Rob Calabrese

Los Angeles Rams
- Title: Wide receivers coach

Personal information
- Born: March 5, 1990 (age 36) Islip Terrace, New York, U.S.
- Listed height: 6 ft 2 in (1.88 m)
- Listed weight: 216 lb (98 kg)

Career information
- Positions: Quarterback, Wide Receiver
- High school: East Islip (NY)
- College: UCF (2008-2012)

Career history
- Oviedo HS (2013) Quarterbacks coach; UCF (2014–2015) Graduate assistant; Wagner (2016) Running backs coach & assistant special teams coordinator; Wagner (2017–2018) Offensive coordinator & quarterbacks coach; Denver Broncos (2019–2020) Offensive quality control coach; New York Jets (2021–2023) Quarterbacks coach; Los Angeles Rams (2024–2025) Offensive assistant; Los Angeles Rams (2026–present) Wide receivers coach;

= Rob Calabrese =

American football player and coach (born 1990)

Rob Calabrese (born March 5, 1990) is an American football coach who is the wide receivers coach for the Los Angeles Rams of the National Football League (NFL).

== Early life and playing career ==
A native of Islip Terrace, New York, Calabrese played quarterback at East Islip High School, where he broke the school records for career passing yards and touchdowns, set by former NFL MVP and Calabrese's mentor Boomer Esiason.
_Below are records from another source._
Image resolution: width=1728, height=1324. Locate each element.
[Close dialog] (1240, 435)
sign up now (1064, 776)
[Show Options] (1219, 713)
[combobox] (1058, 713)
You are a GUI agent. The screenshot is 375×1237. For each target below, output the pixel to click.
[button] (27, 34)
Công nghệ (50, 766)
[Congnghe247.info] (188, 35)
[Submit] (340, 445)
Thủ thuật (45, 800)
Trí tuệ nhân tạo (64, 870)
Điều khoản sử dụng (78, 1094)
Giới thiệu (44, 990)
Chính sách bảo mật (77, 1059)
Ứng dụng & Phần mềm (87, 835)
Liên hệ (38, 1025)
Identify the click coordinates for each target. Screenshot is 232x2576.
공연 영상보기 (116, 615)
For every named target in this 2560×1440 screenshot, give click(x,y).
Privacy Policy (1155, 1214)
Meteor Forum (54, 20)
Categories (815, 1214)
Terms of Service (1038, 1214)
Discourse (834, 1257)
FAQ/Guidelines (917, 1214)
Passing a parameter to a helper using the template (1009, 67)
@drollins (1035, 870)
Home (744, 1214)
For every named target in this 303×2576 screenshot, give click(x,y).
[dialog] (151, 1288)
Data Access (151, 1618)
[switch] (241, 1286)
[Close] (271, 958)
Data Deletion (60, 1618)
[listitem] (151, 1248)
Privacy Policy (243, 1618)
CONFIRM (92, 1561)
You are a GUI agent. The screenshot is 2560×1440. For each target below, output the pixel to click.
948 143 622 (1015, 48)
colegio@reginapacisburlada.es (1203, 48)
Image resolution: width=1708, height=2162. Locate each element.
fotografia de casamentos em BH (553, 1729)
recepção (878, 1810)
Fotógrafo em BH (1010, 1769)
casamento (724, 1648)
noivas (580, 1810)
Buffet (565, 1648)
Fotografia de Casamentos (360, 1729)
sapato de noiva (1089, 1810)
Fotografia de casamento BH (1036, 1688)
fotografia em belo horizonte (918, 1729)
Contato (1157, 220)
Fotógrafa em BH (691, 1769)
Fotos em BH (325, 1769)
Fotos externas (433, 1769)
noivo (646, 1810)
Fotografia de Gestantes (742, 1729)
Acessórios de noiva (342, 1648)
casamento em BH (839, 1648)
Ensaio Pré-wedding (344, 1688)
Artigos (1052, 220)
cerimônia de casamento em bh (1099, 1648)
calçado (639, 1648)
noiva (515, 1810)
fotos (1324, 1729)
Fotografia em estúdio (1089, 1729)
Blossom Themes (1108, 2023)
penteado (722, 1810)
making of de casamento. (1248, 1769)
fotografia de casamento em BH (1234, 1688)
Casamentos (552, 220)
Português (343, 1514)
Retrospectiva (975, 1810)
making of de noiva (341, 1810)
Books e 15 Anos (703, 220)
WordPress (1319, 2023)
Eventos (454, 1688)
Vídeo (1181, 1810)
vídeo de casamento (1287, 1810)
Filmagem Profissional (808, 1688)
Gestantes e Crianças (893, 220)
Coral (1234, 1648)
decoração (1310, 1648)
Calabrese played college football at UCF from 2008 to 2012. As a true freshman, he led the team in passing yards, completions, and passing attempts. After starting the first two games in 2009 as a sophomore, he was benched for Brett Hodges and spent the remainder of the season as a reserve quarterback. He suffered a serious knee injury as a junior in a game against Marshall and sat out his senior season. As a redshirt senior, he split time at both quarterback and wide receiver while taking on more of a mentor role.

==Coaching career==
===Early coaching career===
At the conclusion of his playing career, Calabrese joined the coaching staff at nearby Oviedo High School in the Orlando area as their varsity quarterbacks coach in 2013. He joined the coaching staff at his alma mater UCF in 2014 as a graduate assistant. He was not retained following the departure of George O'Leary and the hire of Scott Frost. He was hired as the running backs coach and assistant special teams coordinator at Wagner in 2016 before being promoted to offensive coordinator in 2017 to replace Rich Scangarello.

===Denver Broncos===
Calabrese was hired as a quality control assistant on January 23, 2019, once again working under Rich Scangarello, the newly hired offensive coordinator for the Broncos. Calabrese was rumored to be a possibility to start at quarterback for the Broncos in 2020 for their game against the Saints after all of their quarterbacks were ruled out due to COVID-19 protocols and he took offensive practice reps. However, the NFL quickly shot down the idea due to not wanting teams to stock up on players by referring to them as coaches.

===New York Jets===
On January 18, 2021, Calabrese was hired by the New York Jets to be their quarterbacks coach under head coach Robert Saleh.